A database with incorrect or outdated data is of no use to anyone, especially if you don’t have auditing and entity revisioning set up. To keep track of changes, it’s recommended that each change be recorded and a historical log kept. This then keeps the database up-to-date and error-free.
I’ve found the most luck doing this by utilizing Spring Boot 2.7.8 with Spring data JPA. In this blog post, I will demonstrate step by step how I accomplished the task at hand.
Getting started with change tracking
The process of collecting changes to data within a database is called Change Data Capture (CDC). Through it, you can identify and capture changes, then forward them to a downstream process or system in real time. There are a couple of methods to build CDC. Hibernate Envers is one, and it uses an application-based trigger to track data changes.
Java version: 17
Hibernate Envers version: 5.6.14.Final
Database-migration Tool: Flyway
First things first
To get started with Hibernate Envers, first we enable JPA auditing, because the auditing infrastructure needs to become aware of the application’s current auditor. To do so, we must configure an auditor aware to provide the infrastructure the current auditor by implementing the AuditorAware<T> interface from Spring data. <T> is the type of the auditing instance, but it can be any type.

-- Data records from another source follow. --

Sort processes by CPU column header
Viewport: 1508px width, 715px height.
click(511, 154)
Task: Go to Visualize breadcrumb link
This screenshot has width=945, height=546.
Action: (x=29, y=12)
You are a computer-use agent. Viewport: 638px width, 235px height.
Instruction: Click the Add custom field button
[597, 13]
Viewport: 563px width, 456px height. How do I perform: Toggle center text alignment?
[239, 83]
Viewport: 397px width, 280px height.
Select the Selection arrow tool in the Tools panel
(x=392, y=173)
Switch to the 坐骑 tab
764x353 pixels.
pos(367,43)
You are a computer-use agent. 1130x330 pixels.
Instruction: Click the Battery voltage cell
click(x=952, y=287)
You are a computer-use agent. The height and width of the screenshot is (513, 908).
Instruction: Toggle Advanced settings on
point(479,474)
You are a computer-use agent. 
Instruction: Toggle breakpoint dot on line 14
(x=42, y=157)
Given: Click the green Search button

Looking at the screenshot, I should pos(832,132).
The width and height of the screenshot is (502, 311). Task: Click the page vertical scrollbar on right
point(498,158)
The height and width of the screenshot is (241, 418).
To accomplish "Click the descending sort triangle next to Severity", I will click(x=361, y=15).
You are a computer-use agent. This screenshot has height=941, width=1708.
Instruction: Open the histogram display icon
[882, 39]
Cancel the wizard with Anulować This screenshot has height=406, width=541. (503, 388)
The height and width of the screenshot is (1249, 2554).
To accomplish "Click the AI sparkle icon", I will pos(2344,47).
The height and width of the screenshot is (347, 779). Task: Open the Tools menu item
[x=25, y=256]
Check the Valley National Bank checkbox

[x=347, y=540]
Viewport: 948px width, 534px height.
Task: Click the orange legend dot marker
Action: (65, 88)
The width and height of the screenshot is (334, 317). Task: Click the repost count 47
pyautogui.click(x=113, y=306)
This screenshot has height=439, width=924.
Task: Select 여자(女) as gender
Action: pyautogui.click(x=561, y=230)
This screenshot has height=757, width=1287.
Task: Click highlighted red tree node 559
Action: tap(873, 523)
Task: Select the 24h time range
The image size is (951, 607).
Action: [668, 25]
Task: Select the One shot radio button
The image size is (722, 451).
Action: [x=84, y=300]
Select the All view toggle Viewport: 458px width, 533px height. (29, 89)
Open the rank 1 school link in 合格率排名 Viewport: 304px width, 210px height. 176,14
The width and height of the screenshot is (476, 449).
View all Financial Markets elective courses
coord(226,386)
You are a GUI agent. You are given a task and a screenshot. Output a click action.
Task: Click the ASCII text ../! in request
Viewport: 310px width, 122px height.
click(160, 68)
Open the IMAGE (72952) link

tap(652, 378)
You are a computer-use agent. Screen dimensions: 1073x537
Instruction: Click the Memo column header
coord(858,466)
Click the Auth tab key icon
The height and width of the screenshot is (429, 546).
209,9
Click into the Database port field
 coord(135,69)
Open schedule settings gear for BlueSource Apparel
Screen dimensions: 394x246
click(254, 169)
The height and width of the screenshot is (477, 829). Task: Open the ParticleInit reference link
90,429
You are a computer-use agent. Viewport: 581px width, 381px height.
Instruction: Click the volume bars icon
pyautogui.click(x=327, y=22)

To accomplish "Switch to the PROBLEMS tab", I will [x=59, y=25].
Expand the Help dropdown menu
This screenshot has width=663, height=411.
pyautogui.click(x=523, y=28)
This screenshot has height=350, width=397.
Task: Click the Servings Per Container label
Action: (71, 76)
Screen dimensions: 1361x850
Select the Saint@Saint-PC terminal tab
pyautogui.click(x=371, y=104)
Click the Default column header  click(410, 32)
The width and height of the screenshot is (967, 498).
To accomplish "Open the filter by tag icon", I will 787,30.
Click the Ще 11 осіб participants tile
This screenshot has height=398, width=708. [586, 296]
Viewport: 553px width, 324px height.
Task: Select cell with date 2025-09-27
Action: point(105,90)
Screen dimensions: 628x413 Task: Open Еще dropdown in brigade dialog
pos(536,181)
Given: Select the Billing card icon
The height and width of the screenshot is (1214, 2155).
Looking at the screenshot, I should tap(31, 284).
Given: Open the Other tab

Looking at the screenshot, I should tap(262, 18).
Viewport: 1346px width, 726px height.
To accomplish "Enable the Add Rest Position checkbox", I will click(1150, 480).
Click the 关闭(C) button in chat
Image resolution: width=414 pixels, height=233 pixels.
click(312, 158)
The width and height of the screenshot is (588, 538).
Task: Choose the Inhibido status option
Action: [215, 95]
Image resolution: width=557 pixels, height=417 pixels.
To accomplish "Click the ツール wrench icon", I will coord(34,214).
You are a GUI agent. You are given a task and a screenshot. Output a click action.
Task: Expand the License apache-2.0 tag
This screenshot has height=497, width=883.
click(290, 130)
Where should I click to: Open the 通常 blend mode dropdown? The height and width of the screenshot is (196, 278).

In our example, we set Medium for the current user. You can also take a look at the examples to get the logged-in user’s ID from Spring security.
After implementing an auditor aware, we now need to create another configuration class for persistence, because we need to provide our implementation to JPA.
Keep in mind that the reference of the auditor aware implementation that we created must match with the name of the bean we create.
Last but not least, we need to create columns in the table to store who created or modified the entity as well as the time of creation and modification. There are 4 columns/fields that we need to create:
- CreatedBy: Declares a field as the one representing the principal that created the entity containing the field;
- CreatedDate: Declares a field as the one representing the date the entity containing the field was created;
- LastModifiedBy:Declares a field as the one representing the principal that recently modified the entity containing the field;
- LastModifiedDate:Declares a field as the one representing the date the entity containing the field was recently modified.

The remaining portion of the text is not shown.